He adds that his Kulanu party maintained its “statesmanship” which he says was “hard in this government.” He says he is “proud” that his party blocked “anti-democratic initiatives” proposed by members of other coalition parties over the last four years.
Kahlon claims Israel’s economy is in a good condition, and lists what he touts as achievements that saved money for all citizens, “from Dan [in the north] to Eilat [in the south].”
Meretz chief urges Mandelblit to publish conclusion on PM probes before election
Tamar Zandberg, head of the left-wing Meretz opposition party, calls on Attorney General Avichai Mandelblit to publish his conclusions on whether to indict in corruption probes against Prime Minister Benjamin Netanyahu before the April elections.
“It is the basic right of the citizens of Israel to receive information from authorities about their actions, before they choose a leader,” she writes in a letter to Mandelblit.
“It is unthinkable that Israel would go to elections while there are three recommendations for bribery indictments against the prime minister,” she adds.
Moscow says it’s open to having a Putin-Trump summit
A senior Russian diplomat says Moscow is open to having a summit between Russian President Vladimir Putin and US President Donald Trump.
Deputy Foreign Minister Sergei Ryabkov says in remarks carried by the Interfax news agency that it’s important to have a meeting between the two world leaders.
They were going to hold talks when they attended a G-20 summit in Argentina a few weeks ago, but Trump abruptly canceled the meeting over a Russia-Ukraine naval standoff.
Ryabkov warns it would be a “deep mistake” to think Russia has a bigger interest than Washington in repairing bilateral ties.
Russia-US ties have sunk to their lowest levels since the Cold War due to Russian interference in Ukraine, the war in Syria and reports of Russian meddling in the 2016 US presidential vote.
Netanyahu ‘only interested’ in graft probes against him — coalition official
As parties enter election mode, an unnamed senior coalition source slams Prime Minister Benjamin Netanyahu.
Speaking to the Walla news site, the official says that “nothing interests Netanyahu except the corruption probes against him,” a possible hint that the decision to call early elections may have been made to delay the decision whether to indict him until after the April vote.
Pakistan’s former PM sentenced to 7 years for corruption
A Pakistani anti-graft tribunal sentences former prime minister Nawaz Sharif to seven years in prison for corruption, drawing criticism from his party, which says the decision is a “black stain” on the justice system.
The verdict comes after Sharif was removed from power last year over corruption allegations. Sharif, who was serving his third stint as prime minister, has denied any wrongdoing.
He is accused of possessing assets beyond his known sources of income, and was arrested after the ruling was announced.

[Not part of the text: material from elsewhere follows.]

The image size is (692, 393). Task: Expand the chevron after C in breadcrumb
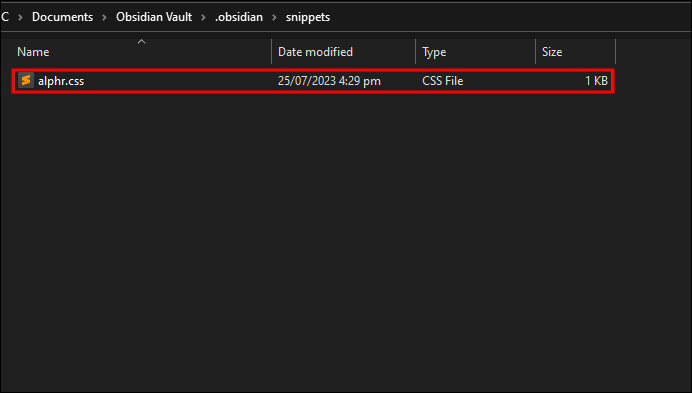(20, 17)
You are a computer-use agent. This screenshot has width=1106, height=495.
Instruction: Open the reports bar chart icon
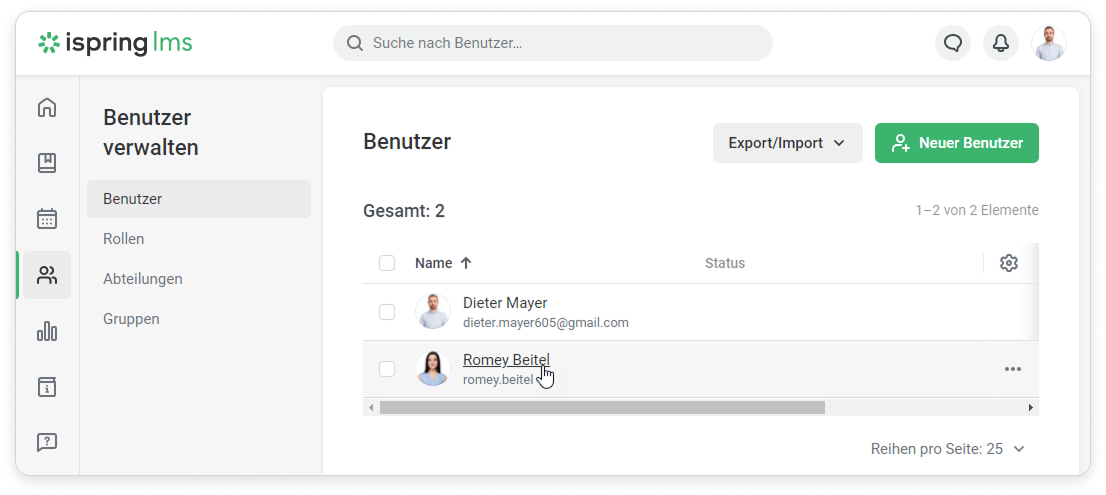click(x=47, y=331)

He can appeal the verdict, under which he is also fined $25 million for not disclosing how his family set up the Al-Azizia Steel Mills when he was exiled to Saudi Arabia by Pervez Musharraf, a former dictator who toppled Sharif’s government in 1999.

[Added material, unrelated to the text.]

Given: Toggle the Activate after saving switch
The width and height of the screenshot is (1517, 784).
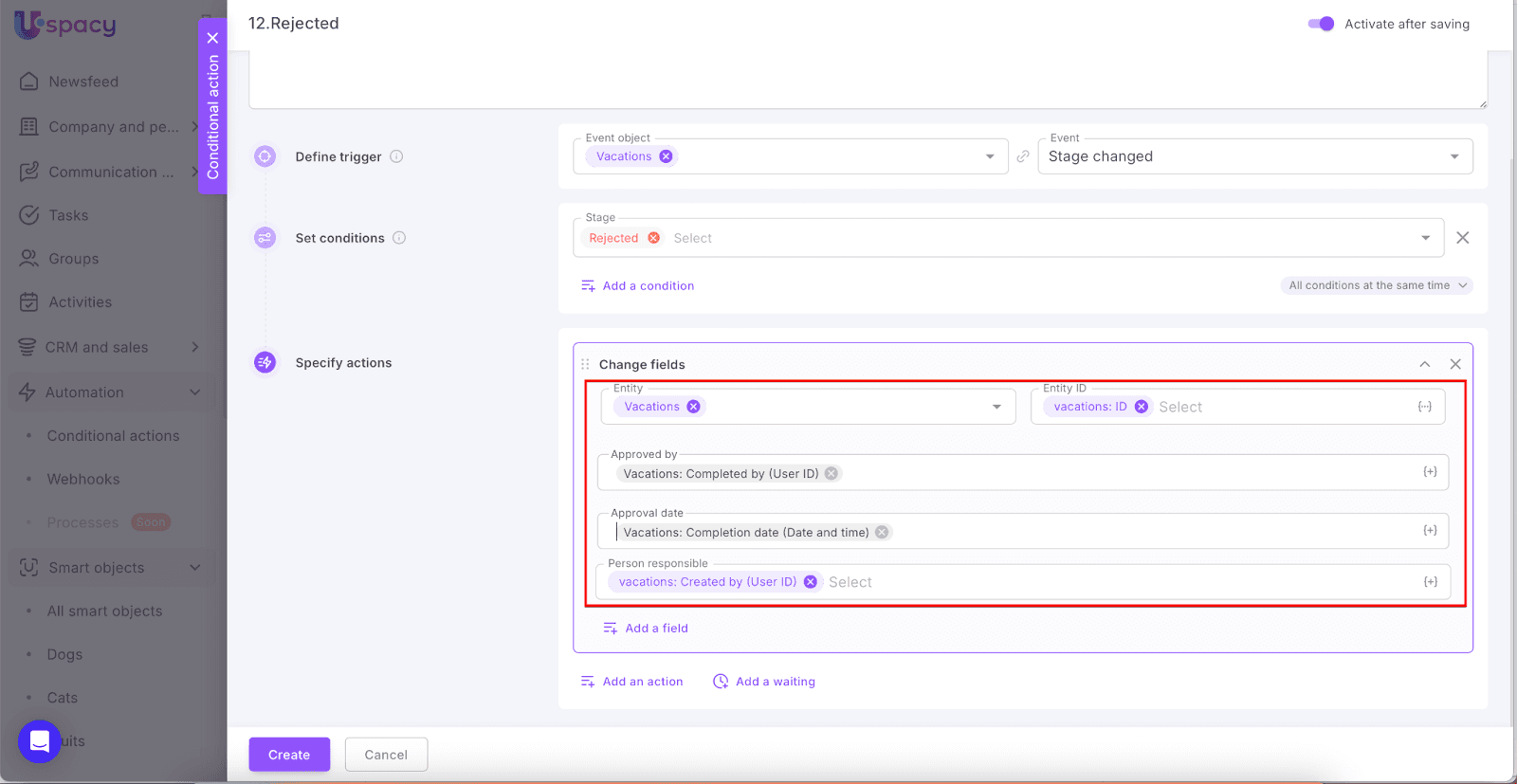Looking at the screenshot, I should point(1321,24).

Electricity prices to only rise by 2.9%, less than half of planned hike
The Electricity Authority announces that electricity prices will only be raised by 2.9 percent, Hadashot TV reports, rather than the originally planned 8%.
The decision comes after Finance Minister Moshe Kahlon announced last week that he was canceling a tax hike on coal, which would’ve cost the Israel Electric Corporation hundreds of millions of shekels.

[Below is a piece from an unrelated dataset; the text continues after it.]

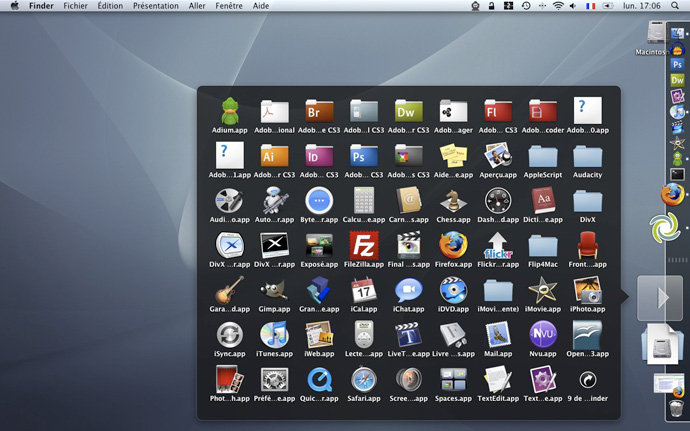Open the Présentation menu
Image resolution: width=690 pixels, height=431 pixels.
pyautogui.click(x=156, y=6)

It also comes after the Electric Corporation won a lawsuit against the Germany company Siemens, winning some NIS 400 million ($106 million).
Confirming election date, parliament speaker says Passover to delay start of next Knesset
Knesset Speaker Yuli Edelstein officially announces April 9 as the date for the next elections, saying that due to the week-long Passover festival that begin ten days later, the next Knesset’s first meeting will be three weeks after the vote rather than the normal two weeks.
Edelstein adds that he’s disappointed there has been no agreement on the ultra-Orthodox draft law, which is opposed by the Haredi parties and which Yesh Atid leader Yair Lapid said today he will also oppose.
High security in Barcelona following US terror warning
Security is high in Barcelona following a US warning of the risk of a terror attack during the Christmas and New Year’s holidays.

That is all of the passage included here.